Coming out of Turn 8, foot to the floor, I would shift into third, foot to the floor, slight lift over the bump so I wouldn’t spin the tires when she got light, let her gather up, foot to the floor, fourth gear, foot to the floor, thread the needle between the dirt and wall at Turn 10, don’t lift, over the hump at Turn 1, wait, wait wait, brake and downshift, hold smooth, foot to the floor.
Ceegar got smaller and smaller in my mirror. It was so very sweet.
After the race, Jakester put the other old Road America Tires on Yellow Jacket. We refueled. Checked the oil. We sat.
In the mean time, Ceegar’s Mustang disappeared back into his mobil shop. Again I smelled the sulfurous stench of gear lube. I figured they were going to shorter gears this time, to get a jump on me out of the hole.
Thing is, in a fight, your opponent always gets a vote. And in this case, I was on the pole. That meant I could stuff the ballot box.
When the pace car left the field and we were on our way to the green flag, Ceegar started to accelerate. He was nearly a half car length in front of me, where he should not have been, before he saw that I was going slow. Real slow. He had to slow down to match position. Real slow.
I’d figured if he went to real short gears, I wanted him to be in first gear and low rpm when we got the green flag. His car has so much juice that he can’t stab the throttle in first or he’ll just smoke the tires. He would have to ease into it, or bog it in second.
Green flag. Yellow jacket hooked up her (yes, much fatter) tires. Ceegar fishtailed trying to get that screaming orange monster to put power to the pavement. I was first to Turn 2. And I was ready to fly. But when I next look in my mirrors, it was Beater behind me. And the next lap around, Ceegar was off to the side of the track in Turn 3B, and he was standing in the turn worker station.
A half mile ahead, Earnest is upside down, hanging from the straps. They are waving Double Yellow Flags, white flags.
I slow down, way down, to bunch up the field. They next lap around, they have Earnest out on the ground, making sure he’s okay. This race is done. But Earnest is okay, and they bring his broken ride in on the trailer.
Ceegar dropped out on that first lap because the battery cable to his starter motor shorted out on a header. You could see the burnt black plastic insulation. I don’t know if it was the result of last minute work or had been trying to burn through the whole weekend and finally found ground. But he pulled over rather than lose the car.
So the last race really wasn’t. That’s okay. No one was hurt, and I can’t remember a better weekend of racing. Others have said the same thing.
I think Ceegar goes to Sears Point in a week or two. Canuck is headed to Texas to a big race down there. Cowboy is done for the season, and so am I. Jakester has football and a girlfriend and school work. His coach told guys on the team to get girlfriends who play sports so they won’t complain (or feel lonely) when they have to practice. Jakester’s girl plays soccer.

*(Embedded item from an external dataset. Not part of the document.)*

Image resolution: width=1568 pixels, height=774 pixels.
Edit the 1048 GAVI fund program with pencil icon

Merlin is already busy, busy. He isn’t just an artisan and a magic maker, he is a principled perfectionist. So he’s told clients and potential clients they need to take a number, and probably by next month, if they want anything done over winter. There’s only so much time, and even Merlin can’t change that.

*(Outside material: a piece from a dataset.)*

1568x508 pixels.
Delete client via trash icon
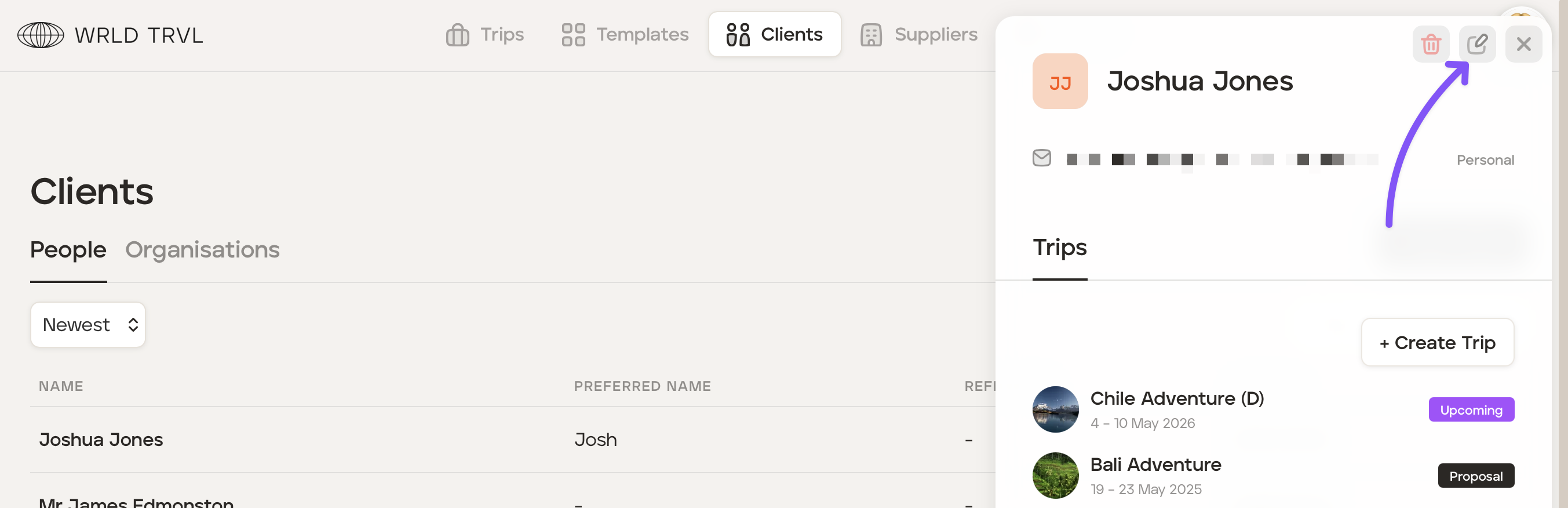(x=1431, y=45)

I’m thinking of giving him some work to do. I think I’ll have Shade Tree pull my motor in a week or so, and then I’ll run it back up to Seattle, and let Merlin wave his wand.
Because next year, Canuck will have the big car out, Beater will be back with his evil looking ’69 that wrecked in Portland, Ceegar and OCD never stop improving, and who knows what Cowboy is cooking up way, way out there on the prairie.

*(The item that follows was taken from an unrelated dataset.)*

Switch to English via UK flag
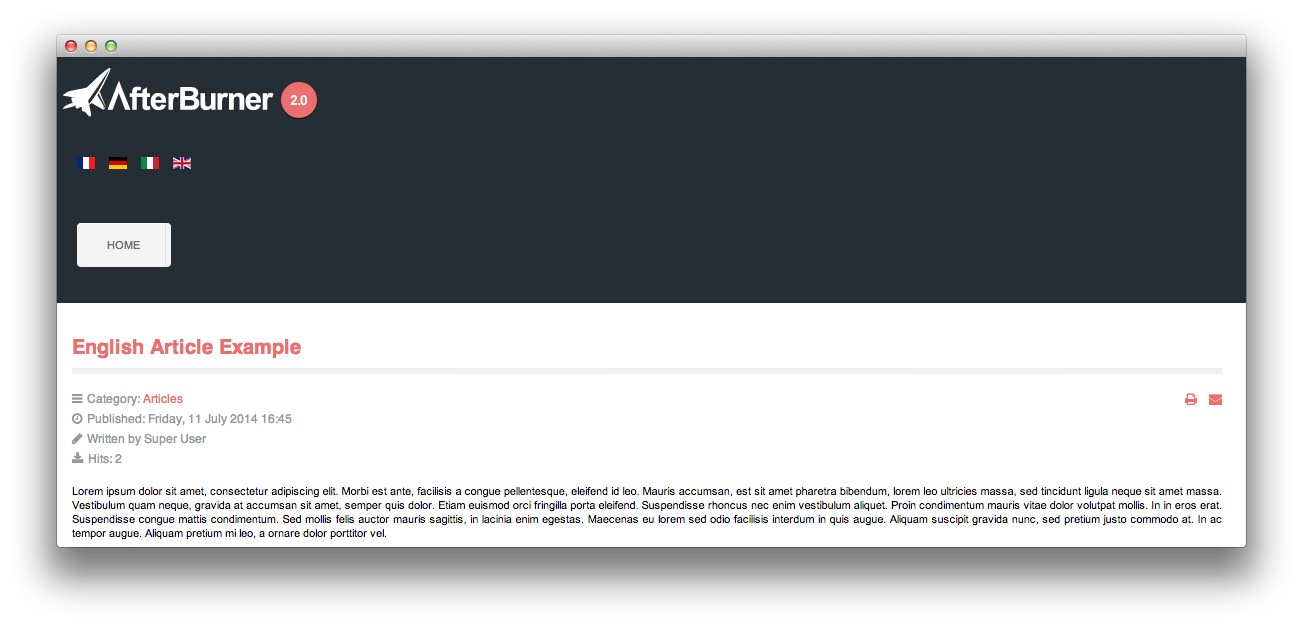 point(182,163)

So I have to do something over the winter, if I want to keep up. Because no matter how much there is, and how well you do, there’s always something left to be done if you want to play with these guys, the way we play. You can’t stop or you’ll get left behind.
Besides, getting better and going faster and playing harder isn’t something you do just once and go home. There’s always more, and it’s never enough.